The Board of Review consists of 3 to 5 citizens that live in the City or Township. These people are not employed by the City/Township and do not have a vested interest in agreeing or disagreeing with the Assessor or the taxpayer. Their only job is to hear appeals to the VALUE that has been determined by the Assessor. The have no authority to do anything else! They do not have any control of tax rates or tax amounts.
THE ASSESSMENT NOTICE
Generally a person will decide if they are going to appeal their value once they receive the Assessment Notice. This typically arrives in late February or early March. It shows the new values that have been determined by the Assessor. At this point the Assessors job is done and the authority rests with the Board of Review to change values if just cause is shown by the Taxpayer/Owner.

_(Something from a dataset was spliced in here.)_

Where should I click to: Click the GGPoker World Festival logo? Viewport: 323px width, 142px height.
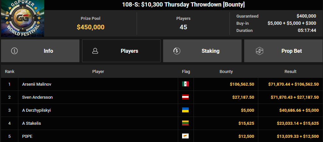pyautogui.click(x=23, y=18)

See next page for an example of an assessment notice.
This notice contains critical information that each and every one of us should understand.
1) On Line #1 you will see the previous year’s taxable value, the current year, and the net change. The amount of “Change” is not the change in tax dollars but rather the change of value due to the CPI (Consumer Price Index or Inflation Rate). This change does however have an effect on your tax bill. The estimated change in your actual tax bill is shown directly above Line #1. The change indicated on Line #1 can be affected by reasons other than a change in the CPI such as, new construction, a sale in the previous year, or demolition of a building. By law, the taxable value will change by the CPI or 5% which ever is less. However, the taxable value can never be higher than the SEV.
The CPI is calculated by the State of Michigan and is distributed to the local government units throughout the State in October of each year. This year the inflation rate is a negative .03% which means most taxpayers will see a slight decrease.
2) On Line #2 and #4 is the Assessed Value and SEV which are the same except under extreme circumstances. These numbers represent 50% of the estimated market value as determined by the Assessor. These numbers do not affect your property tax bill.
3) Line #5 tells you if there was a transfer of ownership in the pervious year. This is important because a transfer will cause the taxable value to uncap, or to increase up to an amount equal to the SEV which in some cases can be quite substantial.
4) Just under Line #5 you will see information regarding the Board of Review. If you prefer to appeal by letter rather than in person you may do so.
5) Further down the page you will see one line showing whether or not you are receiving the “Homeowners Principle Residence Exemption”, and one line showing the “Qualified Agricultural Exemption”.
6) The last paragraph has information regarding the appeal procedure for the different classes of property.
THE ACTUAL APPEAL PROCESS
Each year any owner or representative of an owner my appeal the VALUE of their property as determined by the Assessor. This process usually begins in early March after the new assessment notices have been mailed. If the owner is allowing someone to represent them in the appeal process a letter authorizing that person must be submitted to the Board prior to the appeal being heard.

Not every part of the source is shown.